La riforma della filiera formativa tecnologico-professionale secondo il modello 4+2 è legge. E il definitivo via libera da parte della Camera arriva in concomitanza della pubblicazione di uno studio, condotto da Prometeia e Legacoop, sul disallineamento tra domanda e offerta di lavoro nel nostro Paese: una indagine che probabilmente richiede al Governo uno sforzo ulteriore per evitare che tanti giovani e meno giovani restino ai margini del mercato del lavoro soprattutto nel Mezzogiorno.
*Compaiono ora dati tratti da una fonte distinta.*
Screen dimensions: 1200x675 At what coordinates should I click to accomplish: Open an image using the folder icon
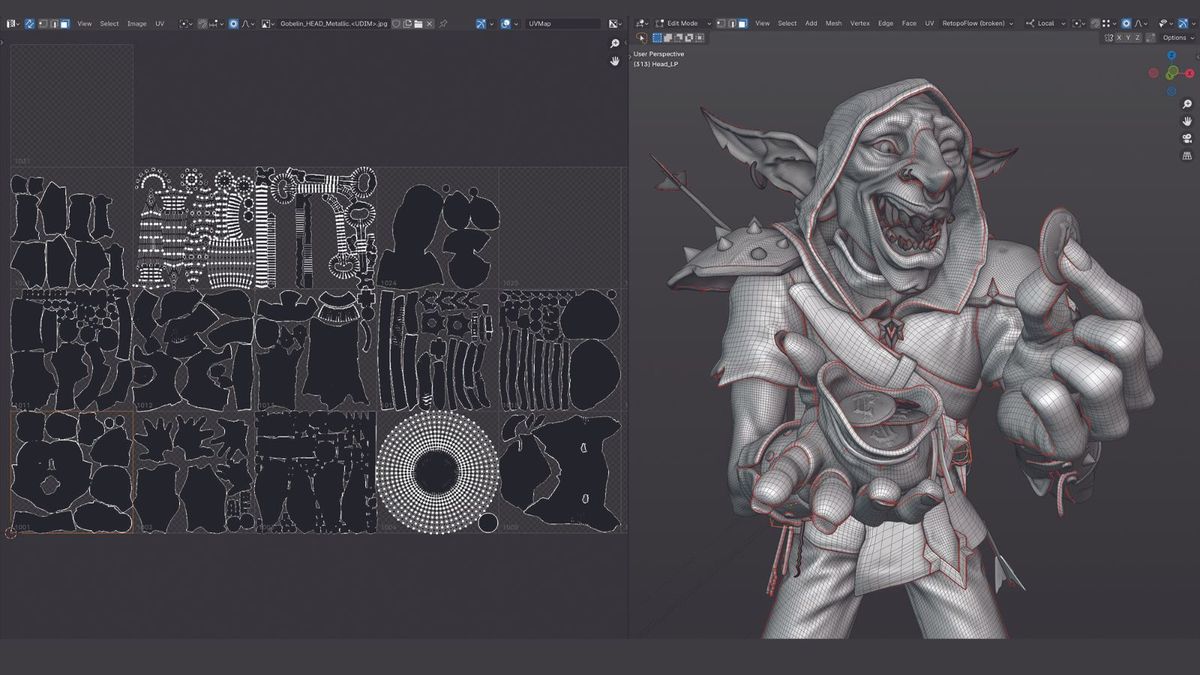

I dati sono inquietanti: di qui al 2030, per effetto del calo demografico, mancheranno all’appello 150mila lavoratori l’anno con la conseguenza che la platea degli occupabili si ridurrà di circa 805mila unità. Altrettanto preoccupante è la statistica riguardante le difficoltà nel reperire personale: nel 2023 il 45% delle assunzioni pianificate era difficile da portare a termine, con sensibili differenze; per i lavoratori a basso livello d’istruzione, il problema è la numerosità perché sono più del 50% rispetto alla domanda; per quelli ad alto livello d’istruzione, invece, il problema è il disallineamento tra la loro specializzazione e quella richiesta dal mercato. E poi c’è il problema dei Neet: dopo la Romania, l’Italia ha la più alta percentuale di giovani che non studiano né lavorano, con punte preoccupanti in regioni meridionali come Calabria, Sicilia e Puglia.
In questo contesto si inserisce la riforma Valditara che rivede in via sperimentale i percorsi formativi degli istituti tecnici e professionali in quattro anni di studi superiori, agganciandoli al percorso biennale degli Its che hanno l’obiettivo di formare tecnici di alta specializzazione. Il diploma, però, consentirà anche l’accesso all’università o direttamente al mondo del lavoro.
La filiera introdotta a partire dal prossimo anno è costituita da specifici percorsi sperimentali quadriennali del secondo ciclo di istruzione e dai percorsi formativi degli istituti tecnologici superiori (Its Academy), oltre ai percorsi di istruzione e formazione professionale (IeFp) e dai percorsi di istruzione e formazione tecnica superiore (Ifts). Si prevedono il rafforzamento delle competenze nelle materie di base, dove i rendimenti sono più bassi per gli studenti degli istituti tecnici e professionali, e l’ampliamento delle competenze specialistiche, con maggiori attività di laboratorio, incremento delle attività in azienda e presenza tra i docenti anche di esperti provenienti dal mondo del lavoro. Nell’ambito della filiera, Regioni e Uffici scolastici regionali possono stipulare accordi per integrare e ampliare l’offerta formativa dei percorsi sperimentali e dei percorsi di istruzione e formazione professionale, in funzione delle esigenze specifiche dei territori.
Si tratta di una riforma tanto coraggiosa quanto necessaria, se si considera che la mancanza di manodopera è il primo problema per lo sviluppo aziendale, ben davanti ai costi delle materie prime, e in alcuni settori e territori lambisce addirittura il 60%. Ecco perché, come precisato dai vertici di Legacoop, occorre un cambio di mentalità: istruzione, formazione, politiche attive del lavoro sono la soluzione sia ai problemi delle persone sia del sistema produttivo. Perciò sono indispensabili interventi per adeguare le competenze alle necessità del mondo del lavoro e un approccio pragmatico e non ideologico al tema dell’immigrazione: la riforma Valditara è un primo passo, ma adesso al Governo tocca fare il secondo. Nell’interesse di tutti, a cominciare dai giovani del Sud.